Diana Lima, who took on much of the programming for her group says, “I tried to learn step-by-step by using the sample code, then recreating that code into our code.”
The result of group effort is sharing the satisfaction of a job well done. While one group of students watches, their robotic device busily follows a black-tape path on a plywood platform. As Siyun Chen puts it, “This is our baby, our first kid. We want it to grow every day. It moves in the right way – it’s doing what we want.”
Engineering skills lead to many different careers
King Zhu intends to earn a degree in electrical engineering, and pays close attention to wiring on the ping-pong projecting robot he and his team are building.

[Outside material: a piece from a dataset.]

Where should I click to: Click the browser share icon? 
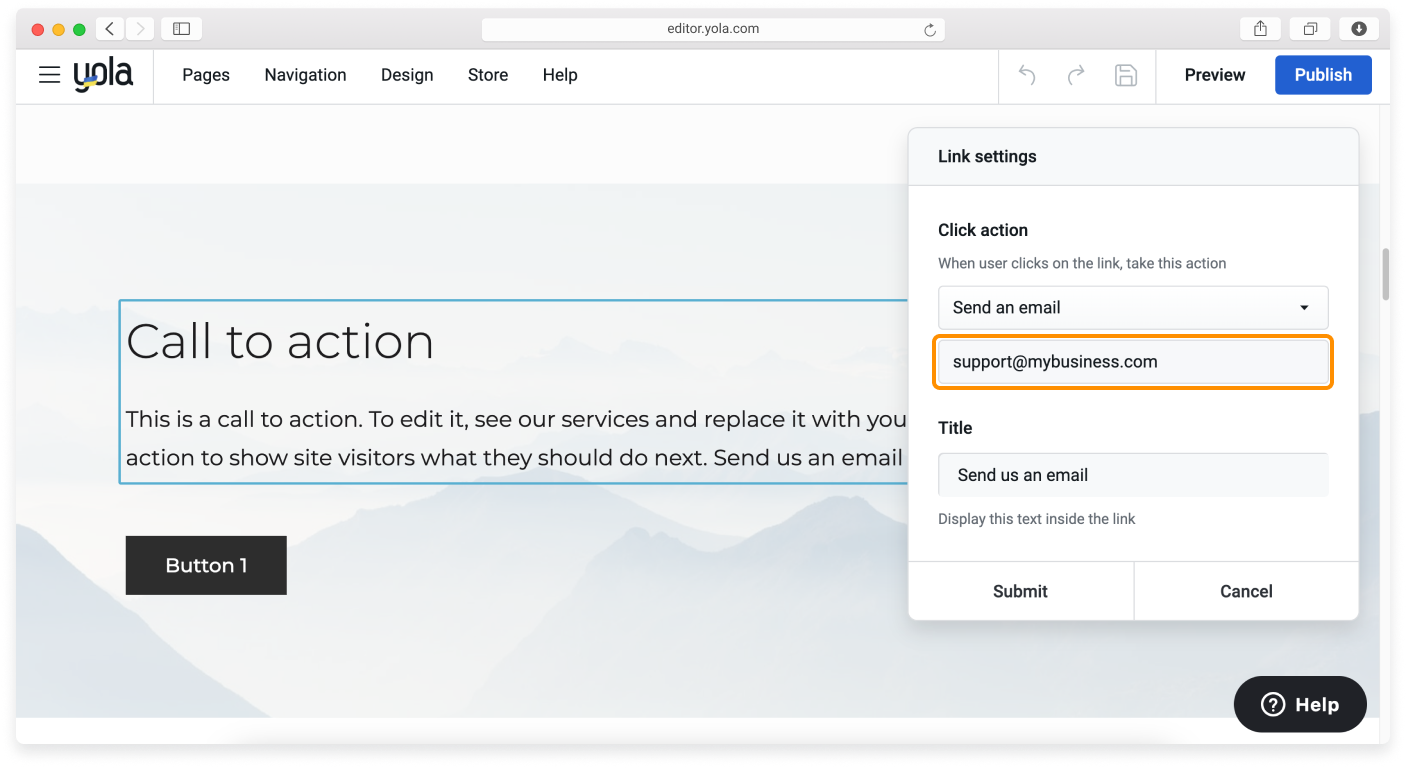1260,29
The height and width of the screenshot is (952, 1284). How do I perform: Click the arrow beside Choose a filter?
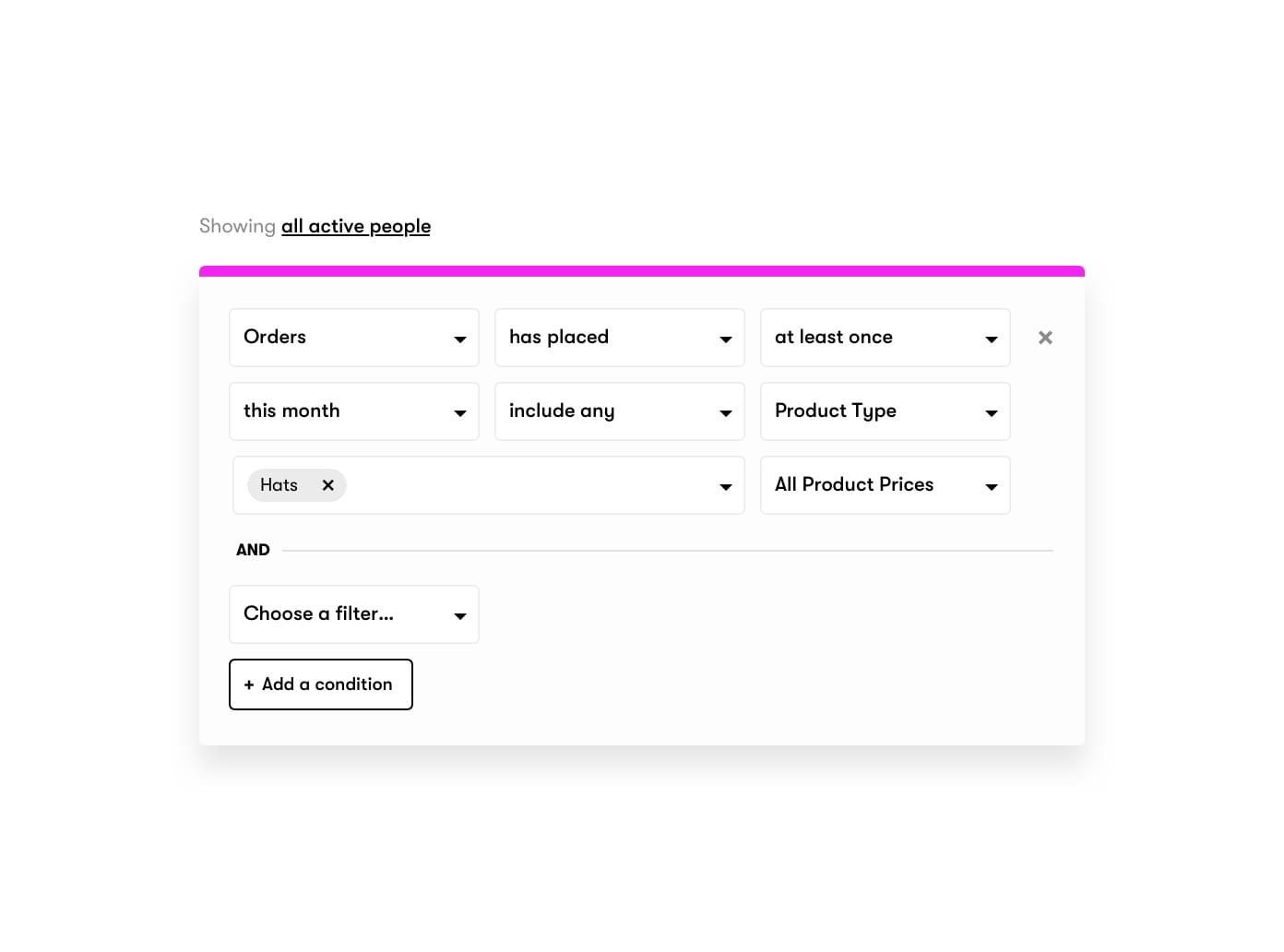tap(460, 616)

“You’re measuring angles, and how many degrees rotation the canon has to cover,” he says. Professor Ardebili explains that there’s also a turntable involved, that adjusts by pitch and yaw—known to non-sailors as “height” and “angle.”
Diana Lima envisions a career in engineering that addresses the environmental impact of fuel usage, and wants to help make the world more “green,” through the engineering areas of process and instrumentation.

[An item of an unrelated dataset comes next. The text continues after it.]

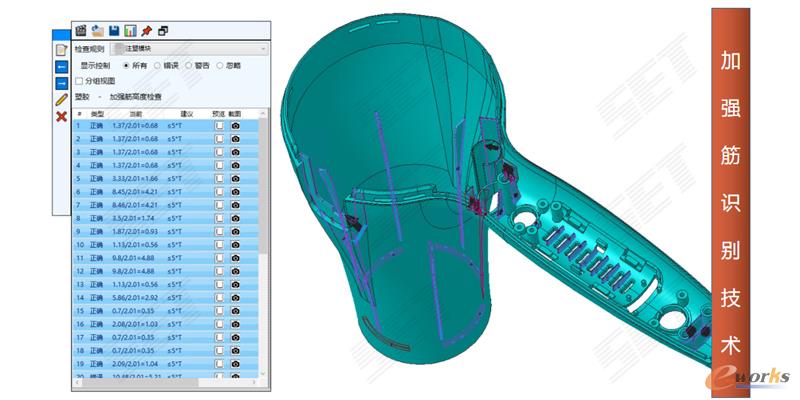Select the pencil edit icon in sidebar
Image resolution: width=800 pixels, height=400 pixels.
(x=61, y=100)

“In the United States, we use corn to produce ethanol, but it’s not as efficient as using sugar cane,” she says, comparing the U.S. fuel processing industry to that in Brazil, where she grew up.

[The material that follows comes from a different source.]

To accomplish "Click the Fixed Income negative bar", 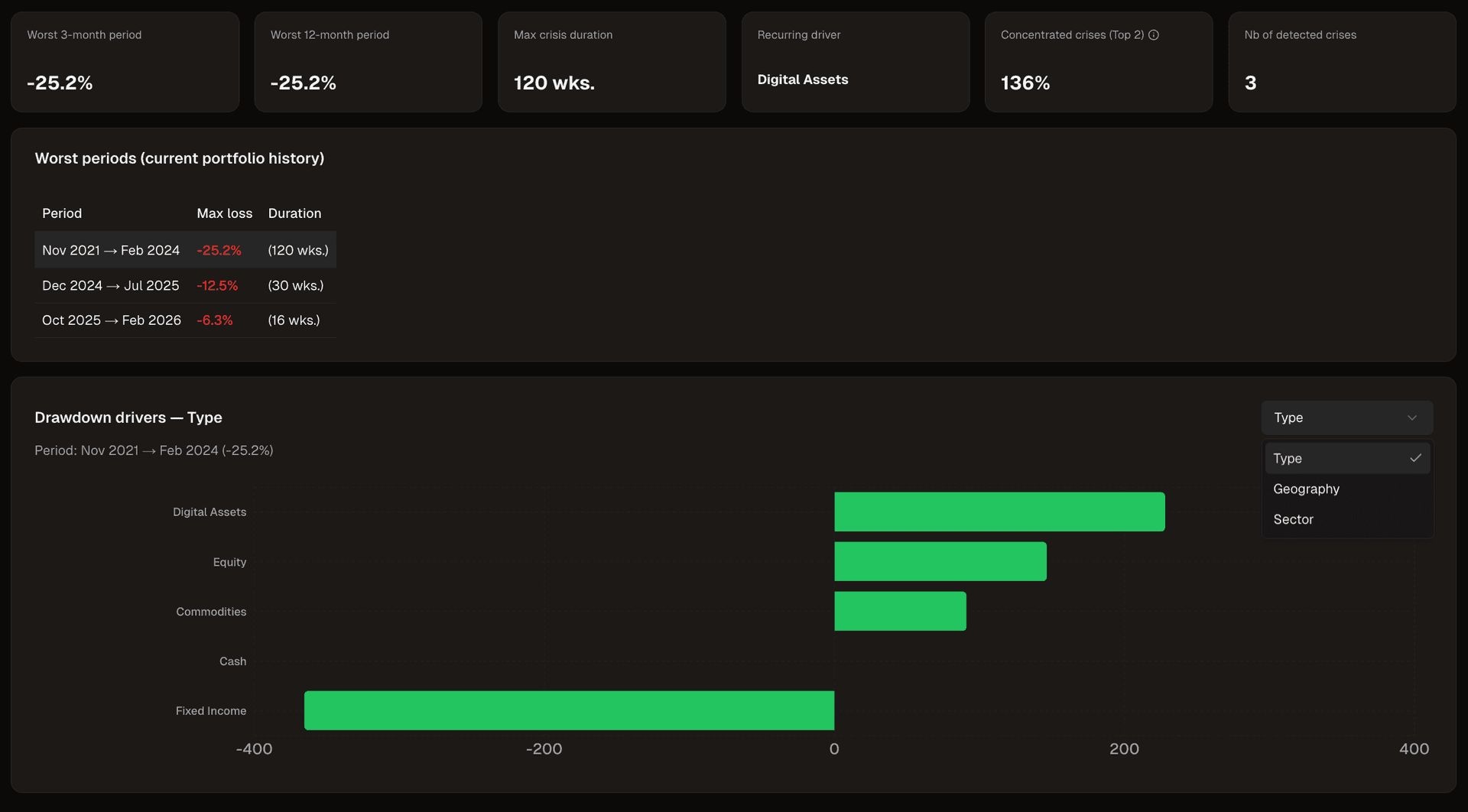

Eugeny Zagorko, on the same team as Lima, says, “I want to work for a nonprofit organization. For example, if I work as a civil engineer, I’d like to work in developing a country’s infrastructure.”
Santiago Malan adds, “I’d like to design my own computers, starting with the main board, and make my own microchips. It would be faster, and use less energy.”
“I want to work in research and development,” says student Luis Rodriguez. “Engineering design is about solving tasks. Given a problem, how do you solve it? Given tools, how do you use them? I always loved taking things apart, and learning how they work.”
Building a resume before graduation
Since students in the robotics workshop are actually interns, receiving a stipend, they get a taste of what it means to have their skills valued in a commercial sense. “This is a resume-builder,” Professor Ardebili says.
Saoirse McLaverty, who wants to be a bio-engineer someday, was encouraged by Ardebili to take part in another kind of internship, a residency program at a federally funded National Science lab, over the holiday break.
“It’s really basic stuff,” she says, without a note of irony. “We’re transplanting genes; taking sections of a gene from a jelly fish, for example, and implanting it into an e-coli plasmit, which then adopts the gene, and glows.”
She hopes someday to work on prosthetic limbs with sensors connected to nerves, so the person wearing it can actually “feel” things the limb touches—and the robotics workshop helps her build ground-level skills for those projects.
In the busy robotics lab, she and her fellow students work with electronic components at large, table-height platforms, or sit intently at one of the many computer stations. The classroom has a long view of the Hudson River, and afternoon sun highlights students wiring, hypothesizing, debating, handling hardware, and reconfiguring code, all with one thing in common—curiosity, and the tenacity to apply it.